The capital was also widely predicted to be a two horse race between Sofianski and Alexandrov. The former had been a consistent frontrunner, with 32-34% of Sofia residents backing the candidate’s third consecutive term in office according to pre-election polls. When first elected as mayor in 1995, Sofianski had represented the then ruling party, the UDF. However, he broke from the party’s ranks later, going on to form another centre-right grouping, the Union of Free Democrats (UFD). He has also announced his intention to try and build a centre-right coalition if re-elected.

The UDF candidate in Sofia, Nadezhda Mihailova, received 23% of the votes and has been eliminated from the run off. This defeat was undoubtedly helped along by the timely breaking of a financial scandal involving alleged mafia money in the Democracia Foundation, the party’s official fund-raising arm.

News of this scandal could not have come at a worst time for Mihailova, who was a member of the foundation’s managing board. She resigned this position after the scandal broke, citing “lack of sufficient information concerning its ownership” as her reason.

Putting aside old grudges though, on October 29, the UDF declared its support for Sofianski’s candidacy in the second round. In return, Sofianski pledged to support a UDF drive calling for early general elections. The NMSII has so far not declared whom it will back for the second round.

Meanwhile, the Bulgarian Socialist Party candidate, Stoyan Alexandrov, has been running on a ticket aimed at making the murky intrigue of Sofia-based politics more “transparent” and providing its citizens with a more direct voice through the introduction of frequent referendums.

The voting nationwide has been good for the socialists, while Alexandrov’s campaign in Sofia has been gaining momentum. In the capital, the socialists won the largest number of seats on the city council, though the UDF and UFD between them still have a majority. The ethnic Turkish party, the Movement for Rights and Freedoms (MRF), has also declared its support for Alexandrov, despite being a junior coalition partner in the NMSII centre-right administration.

Despite the low turnout, there is little avoiding the fact that the local elections represent a major rebuff to the NMSII government. The party failed to win any mayoral seats in the first round, while nationally showed around 10% of the vote. However, Prime Minister Saxe-Coburg dismissed the results, saying that local elections were always a different matter from national ones.
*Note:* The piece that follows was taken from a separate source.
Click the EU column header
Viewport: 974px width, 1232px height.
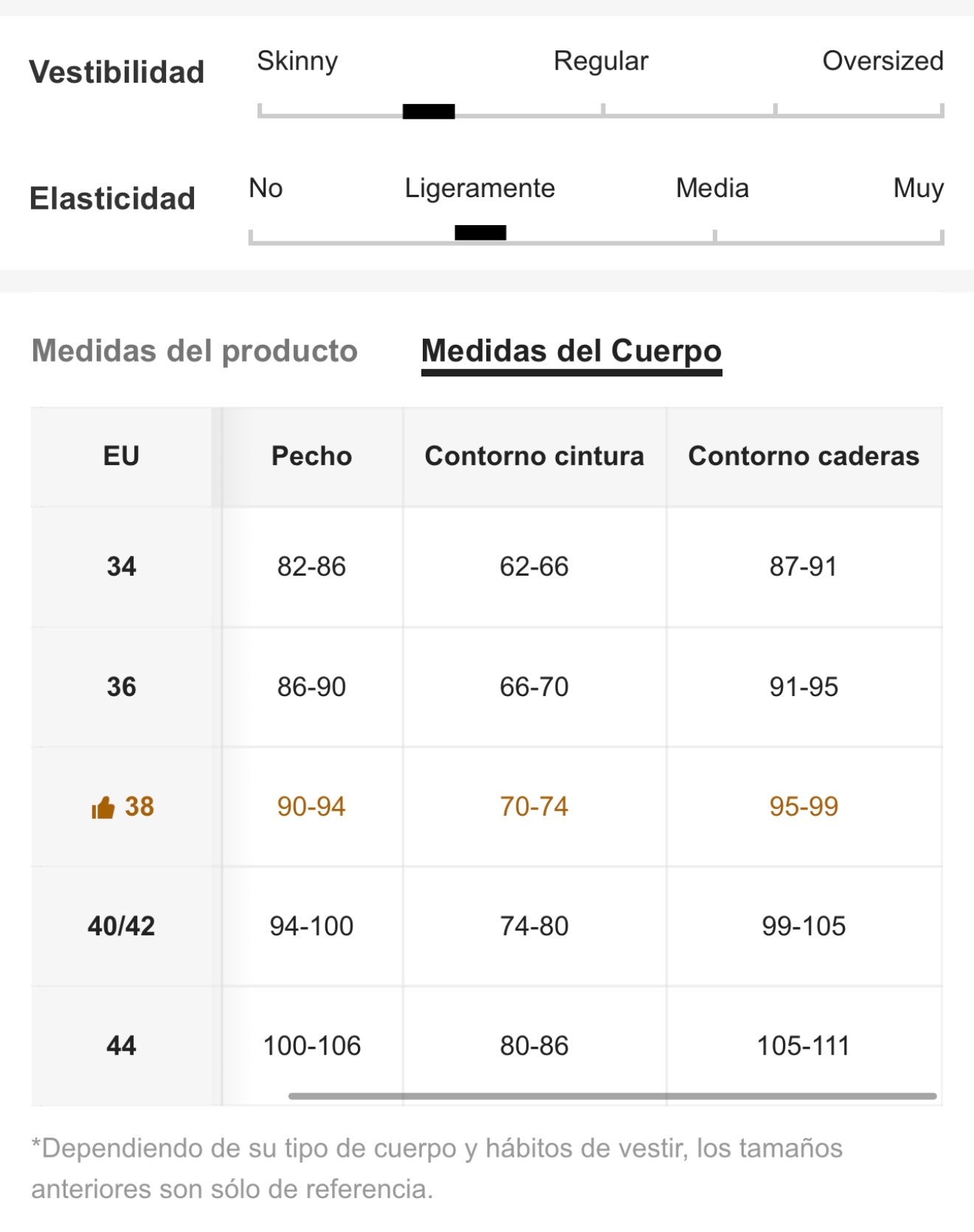(x=122, y=456)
Yet NMSII parliamentary floor leader Stanimir Ilchev was more sanguine when he declared to the private BTV channel on October 28 that “The local election results reflect the judgement about the government… It is clear that it is not admired by the population.”

Ilchev said this unpopularity was the result of the government’s tough economic policies, which had rapidly eroded the 43% electoral support it had enjoyed on coming to office. One effect of this has also been erosion of NMSII party loyalty. Saxe-Coburg recently brought this problem to light at the opening of his party’s national council conference in Sofia, when he lashed out at what he regarded as the “mavericks” within NMSII who, while in office, had lost their faith in the party’s cause:

“It’s a pity that in the face of the first difficulties that ruling National Movement Simeon II confronted,” he said, “some of its members acted in a way that made me doubt if they ever believed in the movement’s cause.”

Finding loyal party men may prove increasingly difficult in the times ahead though, if NMSII cannot reverse the downward trend the local election results have so brutally confirmed.